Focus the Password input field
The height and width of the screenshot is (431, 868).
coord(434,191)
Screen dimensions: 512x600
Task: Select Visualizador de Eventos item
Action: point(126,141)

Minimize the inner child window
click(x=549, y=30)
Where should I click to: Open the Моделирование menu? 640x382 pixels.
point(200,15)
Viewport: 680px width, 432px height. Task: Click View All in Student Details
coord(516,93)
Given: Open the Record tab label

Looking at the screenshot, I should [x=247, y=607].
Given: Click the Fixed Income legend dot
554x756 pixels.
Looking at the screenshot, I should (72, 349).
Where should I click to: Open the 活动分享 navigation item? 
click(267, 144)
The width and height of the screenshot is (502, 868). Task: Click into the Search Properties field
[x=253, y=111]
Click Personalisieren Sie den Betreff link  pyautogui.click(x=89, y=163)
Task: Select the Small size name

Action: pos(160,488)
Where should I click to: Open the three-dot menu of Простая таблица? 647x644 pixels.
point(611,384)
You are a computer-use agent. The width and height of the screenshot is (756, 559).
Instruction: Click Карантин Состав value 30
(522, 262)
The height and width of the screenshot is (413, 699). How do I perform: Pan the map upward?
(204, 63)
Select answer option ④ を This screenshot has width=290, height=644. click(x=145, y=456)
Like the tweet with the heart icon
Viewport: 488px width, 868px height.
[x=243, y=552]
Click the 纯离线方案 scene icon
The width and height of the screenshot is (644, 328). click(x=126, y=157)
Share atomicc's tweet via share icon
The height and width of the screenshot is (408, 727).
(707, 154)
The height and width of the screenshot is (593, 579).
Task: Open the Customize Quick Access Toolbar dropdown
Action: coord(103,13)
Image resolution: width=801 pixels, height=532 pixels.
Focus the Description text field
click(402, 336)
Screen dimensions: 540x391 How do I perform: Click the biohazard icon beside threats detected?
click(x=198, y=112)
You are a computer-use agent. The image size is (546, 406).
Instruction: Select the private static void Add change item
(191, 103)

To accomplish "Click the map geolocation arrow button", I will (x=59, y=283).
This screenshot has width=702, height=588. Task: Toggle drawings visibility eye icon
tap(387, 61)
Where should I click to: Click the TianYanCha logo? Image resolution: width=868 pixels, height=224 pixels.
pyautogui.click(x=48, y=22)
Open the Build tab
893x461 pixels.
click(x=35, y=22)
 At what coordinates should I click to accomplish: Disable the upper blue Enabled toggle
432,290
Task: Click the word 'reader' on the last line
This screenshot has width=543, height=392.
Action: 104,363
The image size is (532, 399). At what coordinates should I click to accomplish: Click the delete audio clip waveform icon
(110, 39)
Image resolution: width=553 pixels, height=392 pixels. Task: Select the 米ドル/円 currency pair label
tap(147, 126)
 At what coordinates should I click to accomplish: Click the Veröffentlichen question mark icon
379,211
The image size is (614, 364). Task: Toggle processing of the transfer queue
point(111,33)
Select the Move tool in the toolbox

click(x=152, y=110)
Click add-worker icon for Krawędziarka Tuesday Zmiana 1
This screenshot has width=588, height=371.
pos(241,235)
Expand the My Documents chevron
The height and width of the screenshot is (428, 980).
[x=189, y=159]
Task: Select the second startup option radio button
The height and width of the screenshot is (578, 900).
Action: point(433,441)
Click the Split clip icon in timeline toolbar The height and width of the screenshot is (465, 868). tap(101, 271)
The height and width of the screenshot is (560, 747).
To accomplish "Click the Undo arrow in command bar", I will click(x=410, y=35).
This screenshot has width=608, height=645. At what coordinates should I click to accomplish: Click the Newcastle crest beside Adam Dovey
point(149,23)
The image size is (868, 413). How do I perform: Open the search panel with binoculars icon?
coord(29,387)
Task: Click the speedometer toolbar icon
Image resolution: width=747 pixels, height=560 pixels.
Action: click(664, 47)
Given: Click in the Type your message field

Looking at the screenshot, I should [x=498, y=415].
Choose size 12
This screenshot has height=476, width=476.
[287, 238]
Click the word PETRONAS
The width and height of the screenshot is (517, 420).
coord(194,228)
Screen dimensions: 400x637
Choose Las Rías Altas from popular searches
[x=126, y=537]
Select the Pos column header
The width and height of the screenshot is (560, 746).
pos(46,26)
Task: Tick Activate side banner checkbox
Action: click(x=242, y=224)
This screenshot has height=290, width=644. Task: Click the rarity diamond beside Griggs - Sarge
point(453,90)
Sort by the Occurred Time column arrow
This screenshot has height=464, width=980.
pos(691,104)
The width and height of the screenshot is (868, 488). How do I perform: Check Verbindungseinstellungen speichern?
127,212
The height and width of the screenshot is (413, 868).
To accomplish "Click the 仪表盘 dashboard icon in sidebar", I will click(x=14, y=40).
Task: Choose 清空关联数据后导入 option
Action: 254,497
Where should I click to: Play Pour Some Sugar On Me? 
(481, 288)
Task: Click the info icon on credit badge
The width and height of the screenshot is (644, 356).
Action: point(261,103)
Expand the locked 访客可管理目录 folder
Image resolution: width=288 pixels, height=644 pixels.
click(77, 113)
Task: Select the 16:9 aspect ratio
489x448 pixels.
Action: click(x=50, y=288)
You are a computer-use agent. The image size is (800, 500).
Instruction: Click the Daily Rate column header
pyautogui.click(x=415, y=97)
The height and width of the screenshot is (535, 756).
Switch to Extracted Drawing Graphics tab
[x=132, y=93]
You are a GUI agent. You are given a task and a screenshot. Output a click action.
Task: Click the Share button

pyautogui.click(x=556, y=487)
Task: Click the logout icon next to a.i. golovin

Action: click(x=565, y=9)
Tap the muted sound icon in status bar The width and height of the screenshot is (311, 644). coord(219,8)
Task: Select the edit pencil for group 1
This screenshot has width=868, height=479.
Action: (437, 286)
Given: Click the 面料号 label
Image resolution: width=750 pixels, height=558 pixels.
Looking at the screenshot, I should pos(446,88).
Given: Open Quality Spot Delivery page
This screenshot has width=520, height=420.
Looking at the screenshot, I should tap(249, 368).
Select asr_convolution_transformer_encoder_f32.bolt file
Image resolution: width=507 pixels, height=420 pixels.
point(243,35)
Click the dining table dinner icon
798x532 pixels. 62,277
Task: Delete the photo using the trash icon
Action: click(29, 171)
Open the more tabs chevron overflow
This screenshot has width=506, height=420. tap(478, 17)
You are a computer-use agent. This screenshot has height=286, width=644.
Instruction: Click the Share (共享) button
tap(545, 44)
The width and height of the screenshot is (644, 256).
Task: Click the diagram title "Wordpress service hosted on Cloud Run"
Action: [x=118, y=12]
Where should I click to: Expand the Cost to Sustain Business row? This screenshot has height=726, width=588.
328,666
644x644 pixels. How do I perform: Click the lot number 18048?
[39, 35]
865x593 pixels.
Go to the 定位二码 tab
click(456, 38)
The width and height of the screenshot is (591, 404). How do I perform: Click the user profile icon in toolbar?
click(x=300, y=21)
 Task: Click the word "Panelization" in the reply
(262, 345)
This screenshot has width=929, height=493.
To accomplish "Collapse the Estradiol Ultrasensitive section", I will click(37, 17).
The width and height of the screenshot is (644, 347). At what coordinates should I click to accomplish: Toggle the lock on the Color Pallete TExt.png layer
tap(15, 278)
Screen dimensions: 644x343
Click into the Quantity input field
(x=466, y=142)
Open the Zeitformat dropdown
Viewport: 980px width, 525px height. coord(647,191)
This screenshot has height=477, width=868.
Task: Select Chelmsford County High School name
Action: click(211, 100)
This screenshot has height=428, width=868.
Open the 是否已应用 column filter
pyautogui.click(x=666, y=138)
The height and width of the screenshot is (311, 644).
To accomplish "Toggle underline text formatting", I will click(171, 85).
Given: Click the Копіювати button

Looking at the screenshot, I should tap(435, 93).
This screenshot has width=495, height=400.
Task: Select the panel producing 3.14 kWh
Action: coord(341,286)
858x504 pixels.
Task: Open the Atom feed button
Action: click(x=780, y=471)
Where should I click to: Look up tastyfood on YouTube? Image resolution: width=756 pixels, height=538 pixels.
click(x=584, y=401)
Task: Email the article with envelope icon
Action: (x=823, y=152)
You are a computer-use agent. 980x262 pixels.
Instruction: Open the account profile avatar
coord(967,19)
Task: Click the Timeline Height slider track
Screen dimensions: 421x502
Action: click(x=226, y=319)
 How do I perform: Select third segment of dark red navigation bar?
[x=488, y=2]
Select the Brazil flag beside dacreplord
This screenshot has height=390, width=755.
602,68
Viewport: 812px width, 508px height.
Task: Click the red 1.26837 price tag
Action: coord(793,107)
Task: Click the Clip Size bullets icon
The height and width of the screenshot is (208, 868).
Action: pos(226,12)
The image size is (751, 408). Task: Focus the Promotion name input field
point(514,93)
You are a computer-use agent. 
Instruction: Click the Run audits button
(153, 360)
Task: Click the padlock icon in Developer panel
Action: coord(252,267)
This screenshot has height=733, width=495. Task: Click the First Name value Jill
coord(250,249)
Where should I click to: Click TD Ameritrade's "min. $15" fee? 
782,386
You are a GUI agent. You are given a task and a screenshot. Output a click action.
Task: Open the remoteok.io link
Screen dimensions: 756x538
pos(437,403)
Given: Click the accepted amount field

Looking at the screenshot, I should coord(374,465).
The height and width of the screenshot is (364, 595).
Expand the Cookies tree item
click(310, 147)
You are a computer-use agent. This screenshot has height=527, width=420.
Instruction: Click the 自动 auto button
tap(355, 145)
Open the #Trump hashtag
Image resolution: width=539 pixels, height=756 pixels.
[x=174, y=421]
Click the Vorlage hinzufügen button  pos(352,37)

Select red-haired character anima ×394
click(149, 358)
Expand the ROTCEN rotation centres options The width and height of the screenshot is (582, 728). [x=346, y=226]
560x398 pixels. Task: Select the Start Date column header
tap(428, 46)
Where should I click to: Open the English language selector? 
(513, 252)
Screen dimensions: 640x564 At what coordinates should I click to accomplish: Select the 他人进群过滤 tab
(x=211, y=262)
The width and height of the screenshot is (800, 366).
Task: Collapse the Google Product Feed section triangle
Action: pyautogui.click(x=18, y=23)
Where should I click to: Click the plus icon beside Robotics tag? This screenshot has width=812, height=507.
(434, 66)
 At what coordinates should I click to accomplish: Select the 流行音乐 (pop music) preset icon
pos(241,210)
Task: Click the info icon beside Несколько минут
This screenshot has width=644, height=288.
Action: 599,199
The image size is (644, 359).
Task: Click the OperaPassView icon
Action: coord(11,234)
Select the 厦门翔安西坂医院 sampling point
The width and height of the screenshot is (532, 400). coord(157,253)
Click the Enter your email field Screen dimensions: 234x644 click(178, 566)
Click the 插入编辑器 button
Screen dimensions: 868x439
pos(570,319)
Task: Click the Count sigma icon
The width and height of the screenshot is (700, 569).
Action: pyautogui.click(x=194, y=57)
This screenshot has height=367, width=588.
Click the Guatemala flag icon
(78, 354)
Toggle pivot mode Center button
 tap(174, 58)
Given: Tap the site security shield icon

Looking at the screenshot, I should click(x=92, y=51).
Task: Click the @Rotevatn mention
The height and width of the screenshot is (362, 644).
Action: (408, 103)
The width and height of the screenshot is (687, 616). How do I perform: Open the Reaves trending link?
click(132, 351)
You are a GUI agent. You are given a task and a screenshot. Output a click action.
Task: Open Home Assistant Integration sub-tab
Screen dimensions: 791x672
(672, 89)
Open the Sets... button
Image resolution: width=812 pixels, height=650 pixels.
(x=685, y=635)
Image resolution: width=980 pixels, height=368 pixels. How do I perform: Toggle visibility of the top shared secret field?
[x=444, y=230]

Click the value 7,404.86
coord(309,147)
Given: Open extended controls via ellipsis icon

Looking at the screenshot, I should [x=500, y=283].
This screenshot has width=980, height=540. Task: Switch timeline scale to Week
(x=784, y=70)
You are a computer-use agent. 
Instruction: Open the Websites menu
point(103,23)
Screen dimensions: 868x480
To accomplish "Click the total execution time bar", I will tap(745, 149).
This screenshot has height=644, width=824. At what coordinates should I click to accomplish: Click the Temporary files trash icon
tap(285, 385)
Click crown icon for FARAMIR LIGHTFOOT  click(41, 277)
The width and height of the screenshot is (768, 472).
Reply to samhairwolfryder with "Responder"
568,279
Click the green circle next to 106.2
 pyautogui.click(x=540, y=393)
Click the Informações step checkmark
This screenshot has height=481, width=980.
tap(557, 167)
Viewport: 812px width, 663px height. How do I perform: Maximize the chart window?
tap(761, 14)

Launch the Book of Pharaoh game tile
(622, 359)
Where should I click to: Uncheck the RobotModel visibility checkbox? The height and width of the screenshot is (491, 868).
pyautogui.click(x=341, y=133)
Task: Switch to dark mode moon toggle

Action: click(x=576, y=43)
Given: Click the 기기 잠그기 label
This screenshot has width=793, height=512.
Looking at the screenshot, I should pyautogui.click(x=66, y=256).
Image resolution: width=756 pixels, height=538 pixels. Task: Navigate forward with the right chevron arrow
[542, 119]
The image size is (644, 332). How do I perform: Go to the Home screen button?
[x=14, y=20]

■ HOW TO COMPLETE THIS TASK
Exactly the lines from the one containing "Given: Click the 기기 잠그기 label" through the end of the listing above, inclusive, are to be written out, and no others.

■ RESPONSE
Given: Click the 기기 잠그기 label
This screenshot has width=793, height=512.
Looking at the screenshot, I should pyautogui.click(x=66, y=256).
Image resolution: width=756 pixels, height=538 pixels. Task: Navigate forward with the right chevron arrow
[542, 119]
The image size is (644, 332). How do I perform: Go to the Home screen button?
[x=14, y=20]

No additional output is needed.